Ernie Lapham
- Ernie Lapham, 1921

Personal information
- Full name: Ernest Frederick Lapham
- Born: 2 July 1901 Sydney, New South Wales, Australia
- Died: 19 September 2000 (aged 99) Redcliffe, Queensland, Australia

Playing information
- Position: Second-row, Lock
Club
| Years | Team | Pld | T | G | FG | P |
| 1921–24 | St. George | 50 | 9 | 0 | 0 | 27 |
| 1925–28 | South Sydney | 35 | 36 | 1 | 0 | 110 |
| 1929 | St. George | 5 | 2 | 0 | 0 | 6 |
|  | Total | 90 | 47 | 1 | 0 | 143 |
Representative
| Years | Team | Pld | T | G | FG | P |
| 1922–28 | New South Wales | 13 | 5 | 4 | 0 | 23 |
| 1922–27 | Metropolis | 3 | 3 | 0 | 0 | 9 |
| 1928 | NSW City | 1 | 2 | 0 | 0 | 6 |
- Source:

= Ernie Lapham =

Australian rugby league footballer

Ernest Frederick 'Ernie' Lapham (/ˈlæfəm/;) (1901–2000) was an Australian rugby league footballer who played in the 1920s.

==Playing career==
Known as 'Curly', Lapham was born in Sydney on 2 July 1901. Lapham was a St.

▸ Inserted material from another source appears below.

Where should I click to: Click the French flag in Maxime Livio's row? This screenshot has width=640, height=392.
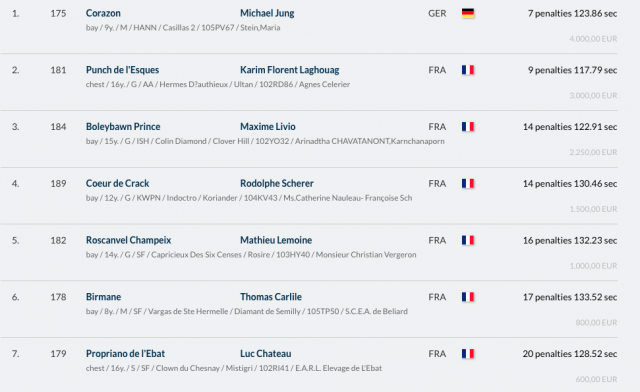point(468,127)
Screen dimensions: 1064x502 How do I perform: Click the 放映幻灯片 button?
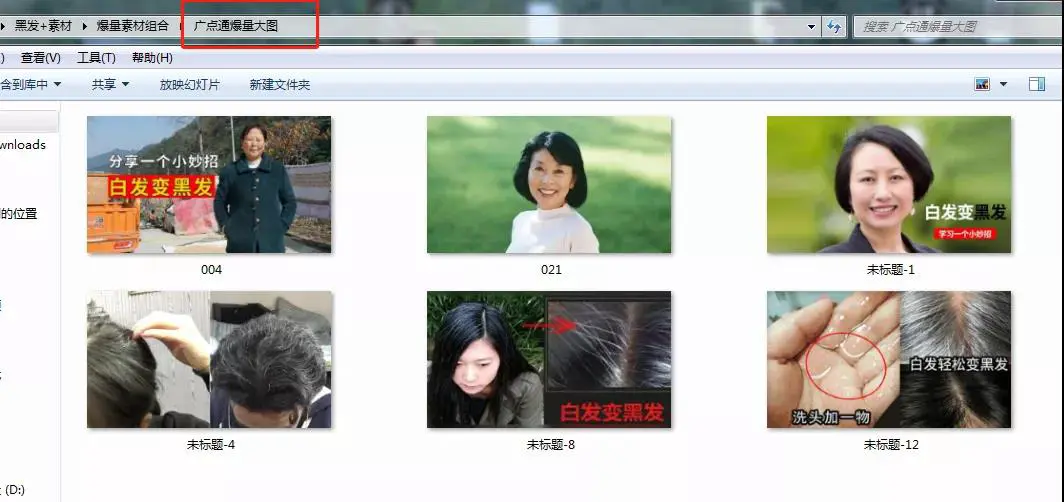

George junior from Hurstville, New South Wales who became a foundation player with St. George, He played in the club's first ever match against Glebe on 23 April 1921.

Lapham stayed at the St. George club for four seasons between 1921 and 1924, and then moved to South Sydney during their golden era of 1925–1928. He played 11 games for Souths in the 1925 season as they went undefeated and won the premiership without the need to contest a grand final. Despite being at Souths until the end of 1928, Lapham was not included in the grand final sides of 1926, 1927 and 1928.

He then returned to St. George for his final season in 1929.

Lapham also represented New South Wales on eight occasions between 1926 and 1928.

==Death==
Lapham was regarded as the last surviving member of St. George's foundation team when he died in 2000. Lapham died on 19 September 2000, in his 100th year at Redcliffe, Queensland.